Why, if their focus all along has been women riders, did they never put the power of their nationwide chapter network behind the task of creating Women Riders Month, perhaps with an awareness or safety focus?  Apparently, such a thing never occurred to them or was not important to them. That’s fine, but that doesn’t make them more deserving now of the attention or the money that may come out of it.

Finally, on the notion that HD is “just trying to make money”: of course they are, and I say let them! This is still a capitalist society (at least for the moment), and they are a business hoping to stay afloat. I have long wished for companies like HD to PLEASE market to women with quality, appropriately-sized clothing, bikes built for my shorter stature, more style choices in accessories, etc. So, personally I welcome them attempting to make money off of me because I have needs and they have something to offer.

While each ride we take is indeed an affirmation regardless of what the calendar or “the MoCo” says, I see nothing wrong with setting aside a day to reflect and celebrate being women who ride. (After all, we love our mothers all year-round, but we still have Mother’s Day!) And, if HD wants to pick a month to focus on me, who am I to argue?

More to the point, if Motor Maids or anyone else wishes to put their own spin on Women Riders Month, or pick a different month altogether, I’m all for that too. As far as I’m concerned, HD may have named it but they’ve only taken the approach that meets their own needs.

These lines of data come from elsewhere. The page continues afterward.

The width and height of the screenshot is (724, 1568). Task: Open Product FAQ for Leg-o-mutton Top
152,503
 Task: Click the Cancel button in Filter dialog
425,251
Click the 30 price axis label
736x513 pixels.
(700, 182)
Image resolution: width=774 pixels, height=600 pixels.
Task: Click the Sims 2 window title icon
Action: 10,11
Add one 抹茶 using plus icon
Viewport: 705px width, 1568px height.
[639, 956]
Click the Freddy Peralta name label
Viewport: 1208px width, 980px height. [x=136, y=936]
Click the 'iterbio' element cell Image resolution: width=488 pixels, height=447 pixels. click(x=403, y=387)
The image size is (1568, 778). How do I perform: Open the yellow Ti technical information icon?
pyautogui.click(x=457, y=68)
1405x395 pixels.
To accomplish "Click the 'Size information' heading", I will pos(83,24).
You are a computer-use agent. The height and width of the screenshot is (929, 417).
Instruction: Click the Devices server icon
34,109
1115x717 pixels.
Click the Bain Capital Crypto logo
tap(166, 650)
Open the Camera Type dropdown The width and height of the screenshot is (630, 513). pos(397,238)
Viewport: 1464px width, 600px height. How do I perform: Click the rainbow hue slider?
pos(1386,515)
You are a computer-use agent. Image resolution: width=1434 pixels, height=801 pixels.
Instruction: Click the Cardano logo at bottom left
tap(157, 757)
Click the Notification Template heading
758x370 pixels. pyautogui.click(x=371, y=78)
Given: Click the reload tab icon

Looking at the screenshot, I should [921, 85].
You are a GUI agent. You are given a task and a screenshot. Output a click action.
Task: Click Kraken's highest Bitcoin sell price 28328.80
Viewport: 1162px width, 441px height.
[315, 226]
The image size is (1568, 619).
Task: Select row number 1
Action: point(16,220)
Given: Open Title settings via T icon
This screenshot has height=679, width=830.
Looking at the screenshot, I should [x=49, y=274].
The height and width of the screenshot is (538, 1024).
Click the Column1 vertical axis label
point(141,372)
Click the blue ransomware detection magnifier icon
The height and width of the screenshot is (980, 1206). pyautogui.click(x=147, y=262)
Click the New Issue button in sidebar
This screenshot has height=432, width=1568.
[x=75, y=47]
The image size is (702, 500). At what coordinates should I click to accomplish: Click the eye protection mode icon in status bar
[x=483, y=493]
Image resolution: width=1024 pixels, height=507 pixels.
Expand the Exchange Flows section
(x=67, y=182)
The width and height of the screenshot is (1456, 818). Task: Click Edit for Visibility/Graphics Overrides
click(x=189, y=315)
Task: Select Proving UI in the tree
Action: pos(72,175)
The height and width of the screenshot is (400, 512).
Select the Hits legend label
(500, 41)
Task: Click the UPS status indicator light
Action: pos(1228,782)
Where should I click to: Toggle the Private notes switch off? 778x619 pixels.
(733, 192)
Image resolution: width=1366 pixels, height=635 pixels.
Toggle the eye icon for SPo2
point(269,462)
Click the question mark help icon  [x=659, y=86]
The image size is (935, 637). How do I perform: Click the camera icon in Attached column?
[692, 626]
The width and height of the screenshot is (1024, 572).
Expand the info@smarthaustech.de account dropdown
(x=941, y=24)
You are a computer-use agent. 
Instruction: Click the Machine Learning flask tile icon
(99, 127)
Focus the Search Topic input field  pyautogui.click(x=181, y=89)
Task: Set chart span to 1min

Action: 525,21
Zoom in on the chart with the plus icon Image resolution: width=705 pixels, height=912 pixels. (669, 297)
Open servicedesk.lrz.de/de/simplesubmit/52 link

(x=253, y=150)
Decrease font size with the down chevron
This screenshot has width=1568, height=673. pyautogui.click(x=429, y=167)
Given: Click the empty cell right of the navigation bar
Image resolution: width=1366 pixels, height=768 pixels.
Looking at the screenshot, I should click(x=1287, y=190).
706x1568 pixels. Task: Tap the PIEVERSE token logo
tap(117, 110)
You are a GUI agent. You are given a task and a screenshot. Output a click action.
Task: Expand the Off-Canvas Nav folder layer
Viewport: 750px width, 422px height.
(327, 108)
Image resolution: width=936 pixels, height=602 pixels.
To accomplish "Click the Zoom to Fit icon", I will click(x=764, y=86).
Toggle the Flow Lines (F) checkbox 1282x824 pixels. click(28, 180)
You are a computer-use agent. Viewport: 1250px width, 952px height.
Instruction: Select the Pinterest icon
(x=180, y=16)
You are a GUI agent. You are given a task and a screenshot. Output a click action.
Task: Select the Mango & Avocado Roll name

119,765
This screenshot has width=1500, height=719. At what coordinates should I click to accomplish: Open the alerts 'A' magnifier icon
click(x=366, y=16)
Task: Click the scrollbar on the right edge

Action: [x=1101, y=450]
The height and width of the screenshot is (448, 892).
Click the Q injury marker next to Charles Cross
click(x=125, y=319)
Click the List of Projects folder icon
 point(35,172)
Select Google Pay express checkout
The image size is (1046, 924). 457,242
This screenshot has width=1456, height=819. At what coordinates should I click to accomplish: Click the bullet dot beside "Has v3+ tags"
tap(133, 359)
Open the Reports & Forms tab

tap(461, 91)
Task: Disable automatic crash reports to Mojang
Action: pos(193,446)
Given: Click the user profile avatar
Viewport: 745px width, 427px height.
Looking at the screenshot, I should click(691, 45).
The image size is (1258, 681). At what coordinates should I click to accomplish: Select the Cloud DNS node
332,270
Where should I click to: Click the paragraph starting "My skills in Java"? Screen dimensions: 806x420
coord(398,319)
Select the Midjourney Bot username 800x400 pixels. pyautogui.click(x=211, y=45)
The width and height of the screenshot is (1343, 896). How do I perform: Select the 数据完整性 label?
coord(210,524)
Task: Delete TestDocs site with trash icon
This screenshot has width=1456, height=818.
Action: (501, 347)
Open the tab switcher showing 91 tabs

Other groups, with other needs, should step up and do likewise.

Some don’t want us to celebrate being woman bikers

by on April 6, 2009
in Blowing a Gasket

This year, I’m finding it interesting that in addition to the usual articles in the media about the increase in female riders, there’s also some backlash against the women riders’ “movement” (if it can be called that).

It’s not backlash against female riders, per se (though there is likely some of that too); it’s backlash against companies that are beginning to cater to women riders, host all-womens’ rides, make products for women riders, etc.

And I ask myself, why would this not be a good thing? Why does Lizzie at Rippen-Kitten so vehemently oppose the new WildKaT bike, engineered by women, for women? Why is BikerNewsOnline critical of International Female Ride Day?

The answer is, I think, that these folks reject the idea of being seen as a woman rider. They instead favor being seen as merely a rider.

Okay for them, but I say, screw that! Blending in with the guys is not why I chose to start riding. Co-ed events are great, and yes I have my favorites and do enjoy riding with my husband. But being part of a women’s ride – that is something special. Why? Two reasons that come to mind immediately:

  • Women seek community. In all facets of life, women seek out those who share a common bond, so we can gather support, share experiences, and learn from each other. An all-women’s ride feels like more of a community, which is a key reason I started riding.
  • Women don’t always want to be wife and mom. Yes, we cherish those roles. But on a women’s ride, we can leave those roles behind for a time and just enjoy each others’ company – as women, as adults, as independent spirits. Good God, why would we NOT celebrate that?

Hey, I truly believe, “to each her own.” If you don’t like the idea of a bike built by women that takes our unique engineering challenges into account, then vote with your wallet and don’t buy one. If you don’t like the idea of a women’s informational motorcycle event, or of an all-women’s ride, then please don’t participate. And feel free to express your opinion – I will be reading, voraciously, in my quest to understand more points of view than just my own.

But hear this: there ARE some things about being a woman that make me a different rider than my male counterparts, and I choose to celebrate them and to applaud those who try to encourage my celebration.